What needs to be done
Exact copies are required of the lines from the line containing "You are a GUI" through the final line of the listing, both included, and of no other lines.

Provided material
***
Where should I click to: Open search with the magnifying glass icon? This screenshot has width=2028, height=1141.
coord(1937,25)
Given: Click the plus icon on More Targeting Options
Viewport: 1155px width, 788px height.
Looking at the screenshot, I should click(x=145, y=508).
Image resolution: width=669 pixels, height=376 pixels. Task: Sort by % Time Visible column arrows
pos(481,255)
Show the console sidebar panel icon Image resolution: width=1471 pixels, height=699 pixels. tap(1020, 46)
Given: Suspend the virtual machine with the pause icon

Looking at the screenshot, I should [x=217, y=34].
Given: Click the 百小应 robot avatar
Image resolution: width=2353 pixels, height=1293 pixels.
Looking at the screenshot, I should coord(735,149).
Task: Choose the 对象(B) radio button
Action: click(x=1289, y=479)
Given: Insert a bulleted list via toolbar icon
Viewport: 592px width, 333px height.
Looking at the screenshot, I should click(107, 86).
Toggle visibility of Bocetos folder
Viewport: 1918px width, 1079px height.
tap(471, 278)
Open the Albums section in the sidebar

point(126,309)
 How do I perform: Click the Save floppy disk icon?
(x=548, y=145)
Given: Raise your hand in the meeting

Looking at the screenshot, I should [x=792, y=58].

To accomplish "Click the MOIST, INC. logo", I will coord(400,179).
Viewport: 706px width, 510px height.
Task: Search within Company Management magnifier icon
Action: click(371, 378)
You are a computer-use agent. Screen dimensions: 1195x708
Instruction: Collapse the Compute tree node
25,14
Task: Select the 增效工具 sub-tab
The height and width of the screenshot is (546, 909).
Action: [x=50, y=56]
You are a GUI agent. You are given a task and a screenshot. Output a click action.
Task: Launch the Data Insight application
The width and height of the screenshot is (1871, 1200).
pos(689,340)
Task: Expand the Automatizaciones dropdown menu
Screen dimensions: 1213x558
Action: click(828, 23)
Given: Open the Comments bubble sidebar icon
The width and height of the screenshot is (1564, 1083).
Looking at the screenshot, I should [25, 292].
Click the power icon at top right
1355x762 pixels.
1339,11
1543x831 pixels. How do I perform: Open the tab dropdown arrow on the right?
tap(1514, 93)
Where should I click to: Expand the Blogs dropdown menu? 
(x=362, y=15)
***
Solution
You are a GUI agent. You are given a task and a screenshot. Output a click action.
Task: Launch the Data Insight application
The width and height of the screenshot is (1871, 1200).
pos(689,340)
Task: Expand the Automatizaciones dropdown menu
Screen dimensions: 1213x558
Action: click(828, 23)
Given: Open the Comments bubble sidebar icon
The width and height of the screenshot is (1564, 1083).
Looking at the screenshot, I should [25, 292].
Click the power icon at top right
1355x762 pixels.
1339,11
1543x831 pixels. How do I perform: Open the tab dropdown arrow on the right?
tap(1514, 93)
Where should I click to: Expand the Blogs dropdown menu? 
(x=362, y=15)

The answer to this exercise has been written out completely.